After that, I started to create the city. I wanted the buildings to fill up the whole canvas, so I used a loop that keeps adding buildings until the x position reaches the right side of the screen. I also needed the buildings to be placed from left to right, and not overlap. For this part, I asked AI to give me an idea of how to organize the code.
Then I used Object-Oriented Programming to make the code cleaner. I made a Building class and a Window class. Each building is an object, and it contains an array of window objects. When a building is created, it automatically creates a grid of windows inside it. In the draw loop, every building updates its windows, and then displays itself. The windows turn on and off because each window has a small random chance to switch states each frame. This creates the flickering light effect, like windows flashing when you look at a city at night. I found this part challenging so I went through some YouTube video to deal with this.
Finally, I went back to the background details to make it feel more alive. The stars use randomness so their locations are not all the same, and the small twinkle effect makes the night view feel more natural. Overall, the main idea is a simple night skyline, but the random buildings and changing windows make each version look slightly different.

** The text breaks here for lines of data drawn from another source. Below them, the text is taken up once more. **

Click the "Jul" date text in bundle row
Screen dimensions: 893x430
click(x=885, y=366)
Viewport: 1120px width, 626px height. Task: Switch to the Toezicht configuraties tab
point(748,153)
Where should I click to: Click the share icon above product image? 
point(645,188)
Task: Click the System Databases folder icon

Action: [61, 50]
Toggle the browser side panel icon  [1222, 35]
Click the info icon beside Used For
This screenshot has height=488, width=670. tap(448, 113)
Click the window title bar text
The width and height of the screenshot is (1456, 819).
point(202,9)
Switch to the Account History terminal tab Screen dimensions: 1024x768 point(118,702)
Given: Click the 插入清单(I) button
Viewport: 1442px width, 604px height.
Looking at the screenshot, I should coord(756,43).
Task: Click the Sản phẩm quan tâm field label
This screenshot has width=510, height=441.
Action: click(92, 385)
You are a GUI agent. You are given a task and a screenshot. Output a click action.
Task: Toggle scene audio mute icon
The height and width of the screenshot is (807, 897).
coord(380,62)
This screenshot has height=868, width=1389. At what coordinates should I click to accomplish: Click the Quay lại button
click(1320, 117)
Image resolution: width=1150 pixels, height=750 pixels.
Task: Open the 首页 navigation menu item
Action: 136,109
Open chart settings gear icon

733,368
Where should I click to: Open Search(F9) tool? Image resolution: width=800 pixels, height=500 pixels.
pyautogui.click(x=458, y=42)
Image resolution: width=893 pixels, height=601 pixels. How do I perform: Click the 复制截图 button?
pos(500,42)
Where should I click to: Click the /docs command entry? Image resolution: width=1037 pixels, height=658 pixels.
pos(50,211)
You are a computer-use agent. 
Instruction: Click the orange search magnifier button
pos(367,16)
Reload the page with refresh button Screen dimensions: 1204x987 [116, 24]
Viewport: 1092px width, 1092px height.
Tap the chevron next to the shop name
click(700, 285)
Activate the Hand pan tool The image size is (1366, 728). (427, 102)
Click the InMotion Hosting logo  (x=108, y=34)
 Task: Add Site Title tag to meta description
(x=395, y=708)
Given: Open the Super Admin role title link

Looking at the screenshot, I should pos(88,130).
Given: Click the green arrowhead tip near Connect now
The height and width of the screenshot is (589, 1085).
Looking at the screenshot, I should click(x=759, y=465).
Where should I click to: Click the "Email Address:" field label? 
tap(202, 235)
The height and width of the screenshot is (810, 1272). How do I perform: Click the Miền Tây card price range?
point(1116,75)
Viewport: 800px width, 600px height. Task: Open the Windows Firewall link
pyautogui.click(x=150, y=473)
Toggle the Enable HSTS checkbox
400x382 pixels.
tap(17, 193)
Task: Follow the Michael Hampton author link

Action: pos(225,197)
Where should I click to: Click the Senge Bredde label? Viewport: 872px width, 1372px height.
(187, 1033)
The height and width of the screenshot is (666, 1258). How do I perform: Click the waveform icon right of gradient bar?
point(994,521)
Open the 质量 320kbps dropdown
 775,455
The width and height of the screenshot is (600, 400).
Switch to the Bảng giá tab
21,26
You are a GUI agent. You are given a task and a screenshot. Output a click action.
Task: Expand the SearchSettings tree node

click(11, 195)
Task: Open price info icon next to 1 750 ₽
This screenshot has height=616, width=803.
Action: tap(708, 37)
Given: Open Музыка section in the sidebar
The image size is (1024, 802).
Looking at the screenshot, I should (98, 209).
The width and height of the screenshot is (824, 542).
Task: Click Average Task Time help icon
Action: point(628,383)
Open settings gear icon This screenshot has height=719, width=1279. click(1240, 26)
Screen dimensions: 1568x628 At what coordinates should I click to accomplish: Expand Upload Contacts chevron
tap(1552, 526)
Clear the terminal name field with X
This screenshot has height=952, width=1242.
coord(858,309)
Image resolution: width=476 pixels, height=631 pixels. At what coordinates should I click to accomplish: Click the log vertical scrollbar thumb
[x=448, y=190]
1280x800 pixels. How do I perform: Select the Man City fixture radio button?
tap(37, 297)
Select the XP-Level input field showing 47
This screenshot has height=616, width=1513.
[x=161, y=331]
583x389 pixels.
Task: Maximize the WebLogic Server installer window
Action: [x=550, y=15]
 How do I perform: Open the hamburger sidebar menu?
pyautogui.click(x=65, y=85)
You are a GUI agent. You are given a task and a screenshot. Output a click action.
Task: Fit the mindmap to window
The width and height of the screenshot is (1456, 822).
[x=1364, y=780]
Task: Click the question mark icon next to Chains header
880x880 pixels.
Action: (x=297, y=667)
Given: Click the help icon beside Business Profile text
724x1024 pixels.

The part that I am proud of:
Actually I think I am proud of the whole project I’ve made. However, if I have to choose one of the part I love I will say it’s the most challenging part.

// building class
class Building {
  constructor(x, y, w, h) {
    this.x = x;
    this.y = y;
    this.w = w;
    this.h = h;

    // building color
    this.bodyColor = color(random(20, 60));

    // array of Window objects for this building
    this.windows = [];

    // decide window grid size based on building size
    this.makeWindows();
  }

  makeWindows() {
    this.windows = [];

    // window size and spacing (kept simple)
    let winW = 12;
    let winH = 16;
    let gapX = 8;
    let gapY = 10;

    // margins inside the building so windows don't touch edges
    let marginX = 10;
    let marginY = 14;

    // how many columns/rows fit?
    let cols = floor((this.w - marginX * 2 + gapX) / (winW + gapX));
    let rows = floor((this.h - marginY * 2 + gapY) / (winH + gapY));

    // create Window objects in a grid
    for (let r = 0; r < rows; r++) {
      for (let c = 0; c < cols; c++) {
        let wx = this.x + marginX + c * (winW + gapX);
        let wy = this.y + marginY + r * (winH + gapY);

        // store a Window object in the building’s windows array
        this.windows.push(new Window(wx, wy, winW, winH));
      }
    }
  }

  update() {
    // update each window (some will randomly toggle)
    for (let w of this.windows) {
      w.update();
    }
  }

  display() {
    // draw building body
    fill(this.bodyColor);
    rect(this.x, this.y, this.w, this.h, 3);

    // draw windows
    for (let w of this.windows) {
      w.display();
    }
  }
}

// window class
class Window {
  constructor(x, y, w, h) {
    this.x = x;
    this.y = y;
    this.w = w;
    this.h = h;

This part was killing me,  because before I went through the videos, I don’t know how can I write the coding for class of buildings and the lights. After I watched the video I have some ideas. But I still tried many times to figure out the exact number and place I wanted.

Reflection:

I think I am satisfied with the project this time. But if I have more time, I think I will and some more interactive things for example like having some shooting stars when ever the users clicked the screen.